Social video app Triller will receive up to $310 million from Global Emerging Markets (GEM).
The Los Angeles-based company has had a troubling few months, but the new raise comes as the company plans to go public by the end of the year. The $310 million investment will come in equity capital for 36 months after the company goes public. Triller will draw from the investment as it sees fit and will issue stock to GEM on each drawdown.
“Triller has been growing tremendously,” Triller CEO and Chairman Mahi de Silva said in a statement. “At our inception in 2019, we were a zero-revenue company; now we are on track to break $100 million in revenue this year.”
The new funds will go towards making acquisitions and rounding out Triller’s offerings for creators. Triller currently owns streaming platform Verzuz, sports brand Triller Fight Club and streaming service FITE.tv.
The cash infusion comes on the tail of an agreement between Triller and TikTok to drop their warring patent lawsuits. Last week, the company settled a $28 lawsuit from Timbaland and Swizz Beatz, who claimed that Triller missed payments while in the process of buying Verzuz.
Still, even that wasn’t the first time the company failed to hand out cash. Universal Music Group removed its artists from the app after Triller did not pay the musicians before they finally reached an agreement. Sony is also suing Triller for copyright infringement after—again—missing payments.
Outside the legal landscape, a number of Triller’s Black creators claim that the company did not follow through on promised payments. Triller offered 300 Black creators $4,000 per month to post on the app, but many claim they received either less than the agreed amount or nothing at all. Triller refutes these allegations and maintains that it fulfilled its financial commitments.
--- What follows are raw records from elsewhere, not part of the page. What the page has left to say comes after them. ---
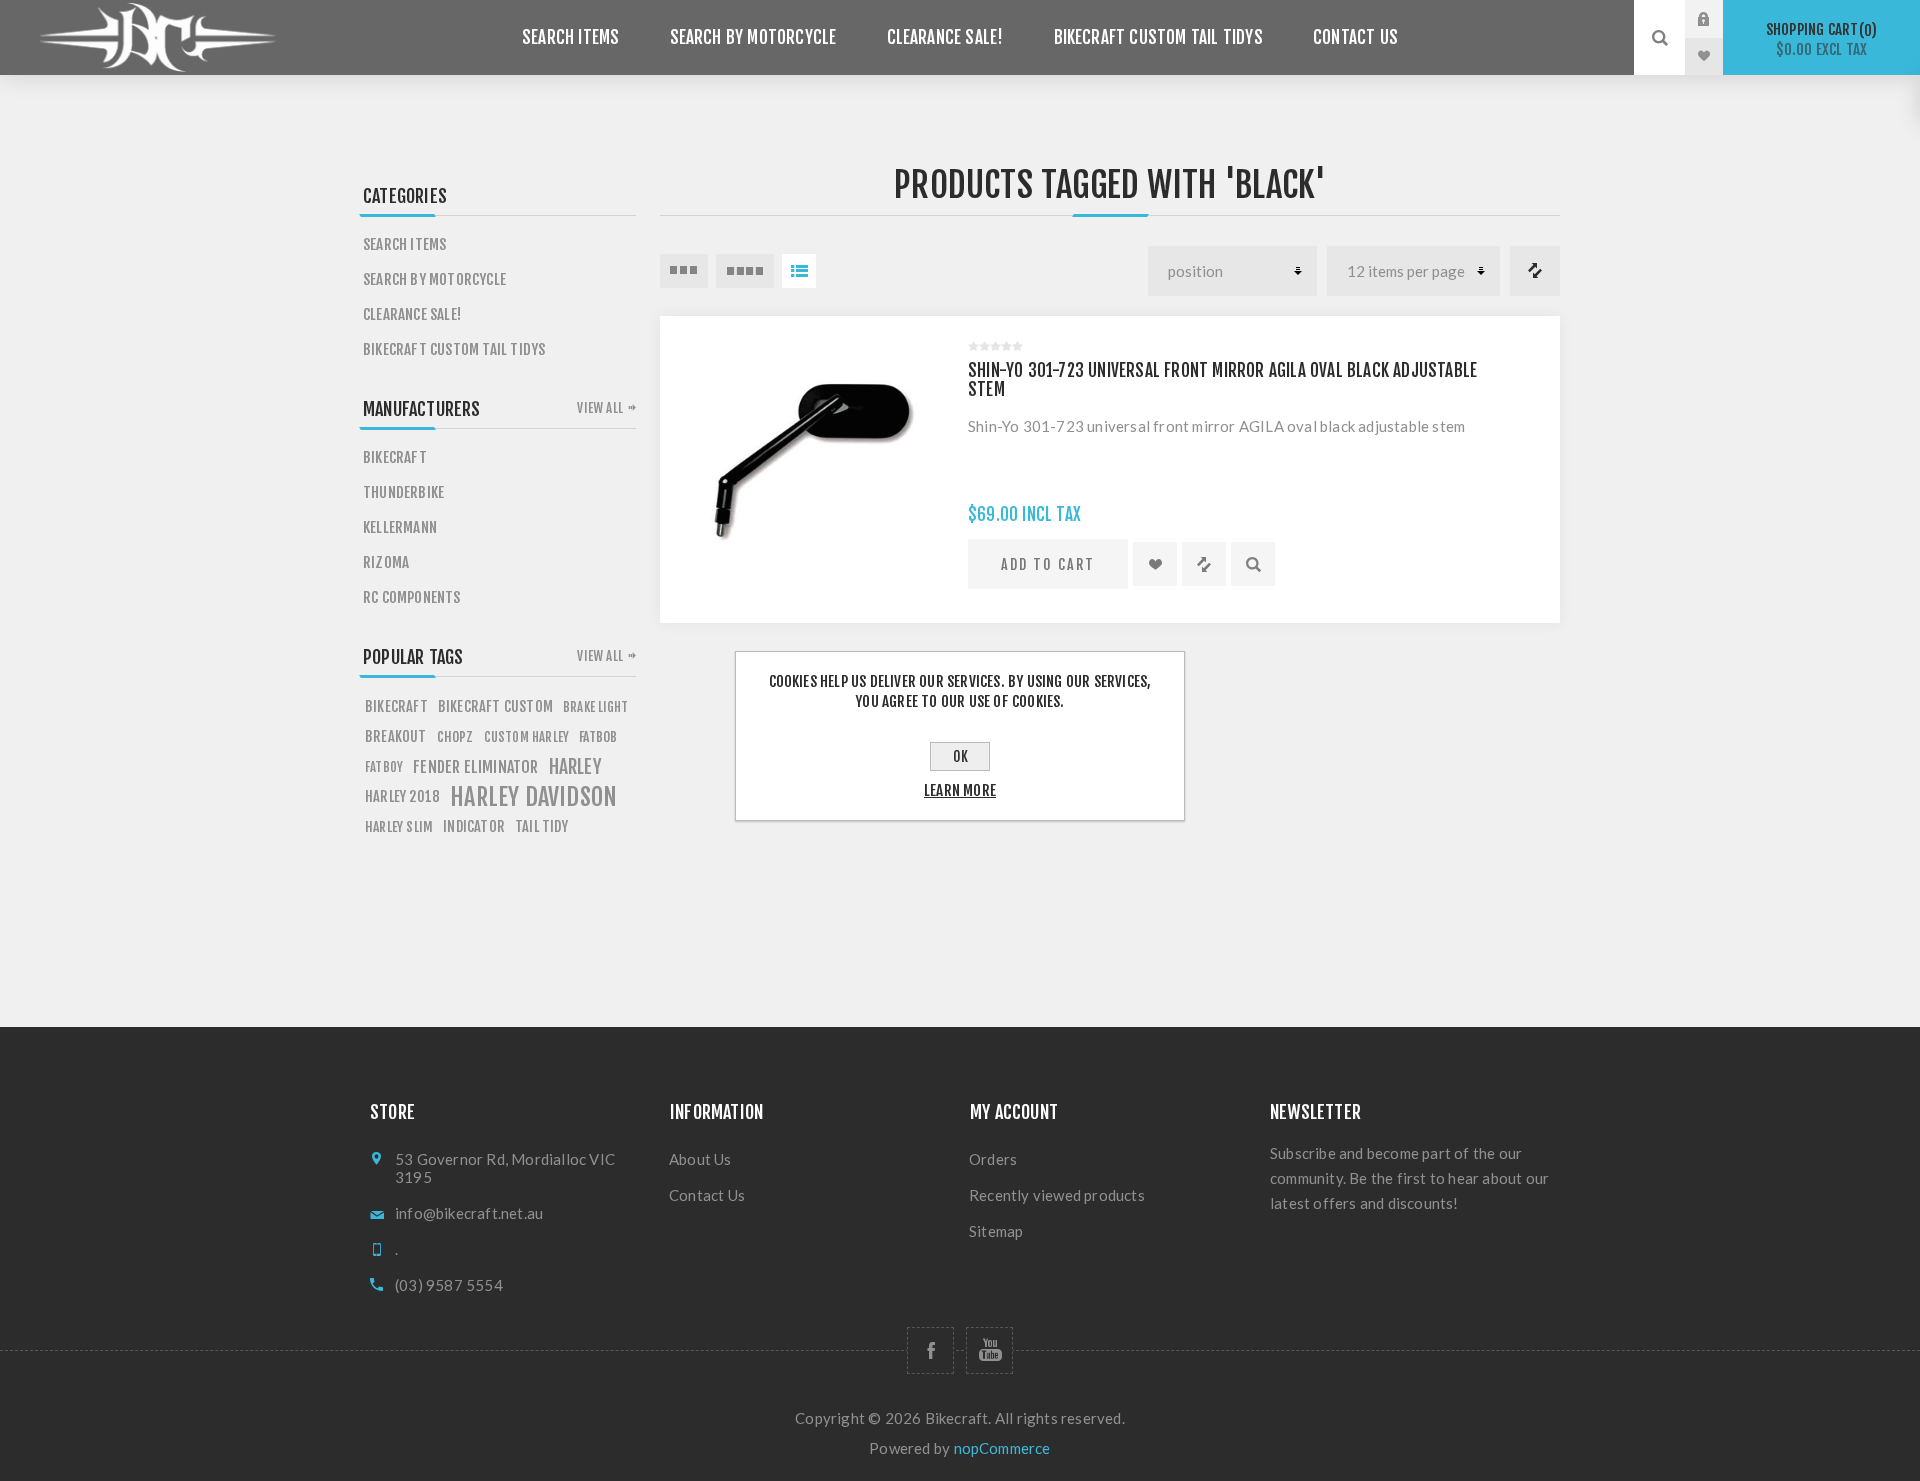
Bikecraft (395, 457)
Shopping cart (1818, 39)
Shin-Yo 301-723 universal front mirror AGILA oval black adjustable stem (1222, 380)
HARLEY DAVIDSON (533, 797)
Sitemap (996, 1231)
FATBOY (384, 767)
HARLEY (575, 767)
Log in (1719, 19)
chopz (455, 736)
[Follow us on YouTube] (989, 1350)
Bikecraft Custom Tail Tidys (1158, 37)
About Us (700, 1159)
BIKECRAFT (396, 706)
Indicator (474, 826)
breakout (396, 736)
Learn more (960, 790)
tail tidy (541, 826)
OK (960, 756)
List (799, 271)
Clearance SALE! (945, 37)
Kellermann (400, 527)
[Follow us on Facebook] (930, 1350)
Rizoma (386, 562)
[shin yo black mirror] (804, 460)
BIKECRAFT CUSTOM (495, 706)
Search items (570, 37)
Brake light (595, 707)
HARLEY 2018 (402, 796)
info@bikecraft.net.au (469, 1213)
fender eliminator (475, 767)
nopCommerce (1002, 1448)
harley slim (399, 826)
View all (600, 408)
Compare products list (1535, 271)
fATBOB (598, 736)
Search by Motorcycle (753, 37)
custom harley (527, 737)
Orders (993, 1159)
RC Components (412, 597)
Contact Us (1355, 37)
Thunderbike (403, 492)
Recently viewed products (1057, 1195)
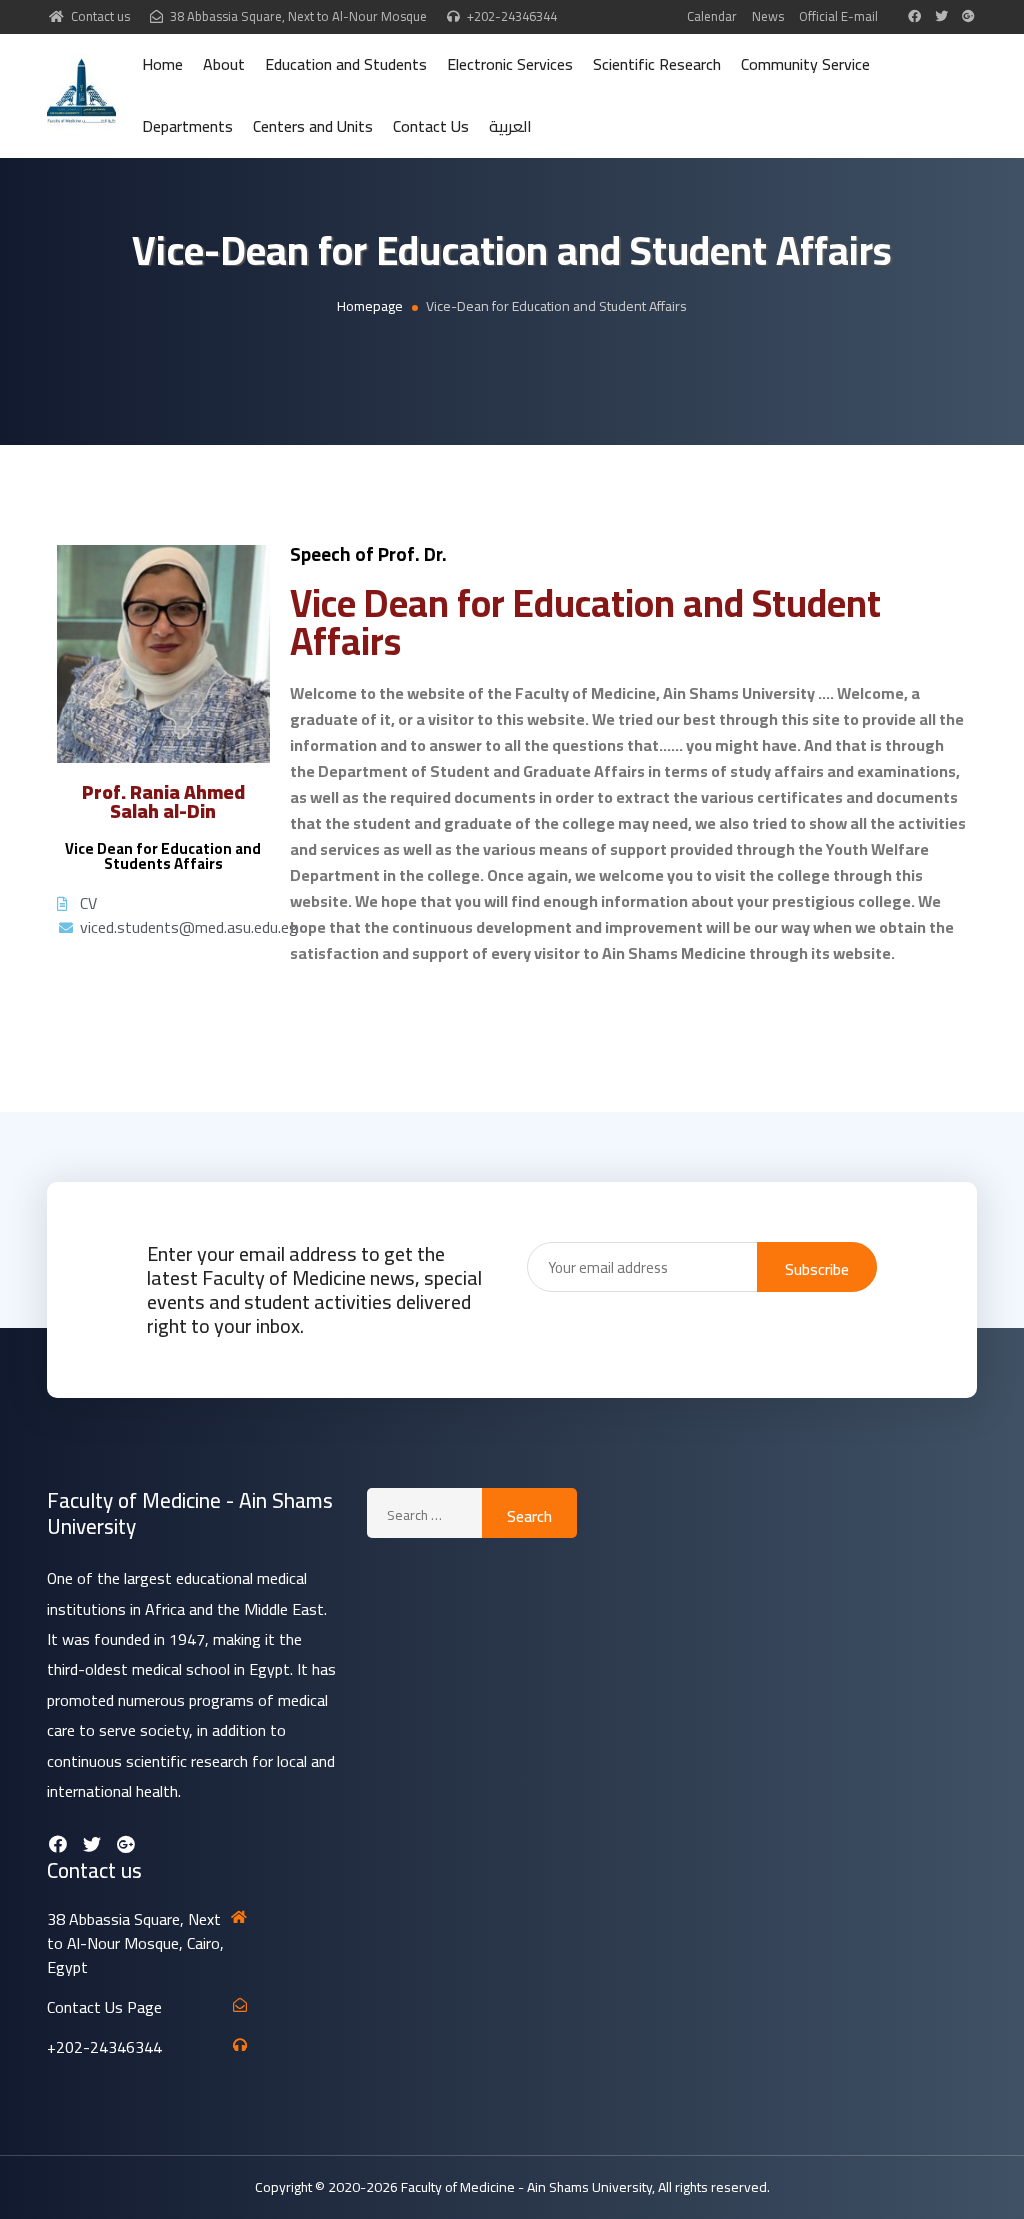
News (768, 16)
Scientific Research (657, 64)
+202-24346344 (512, 16)
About (224, 64)
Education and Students (346, 64)
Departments (187, 126)
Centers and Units (313, 126)
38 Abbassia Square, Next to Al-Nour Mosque (298, 16)
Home (162, 64)
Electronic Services (510, 64)
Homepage (370, 306)
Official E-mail (838, 16)
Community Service (805, 64)
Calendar (712, 16)
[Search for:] (424, 1513)
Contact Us (431, 126)
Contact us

As if all this weren’t enough, Triller is also facing the fact that TikTok, their primary competitor, has come to dominate the short-form video space: TikTok has one billion users compared with Triller’s 65 million.
Having already abandoned a planned reverse merger in favor of direct listing, the new funding may help Triller make up for its $700 million in losses last year—and it could help them pay some people they owe money to.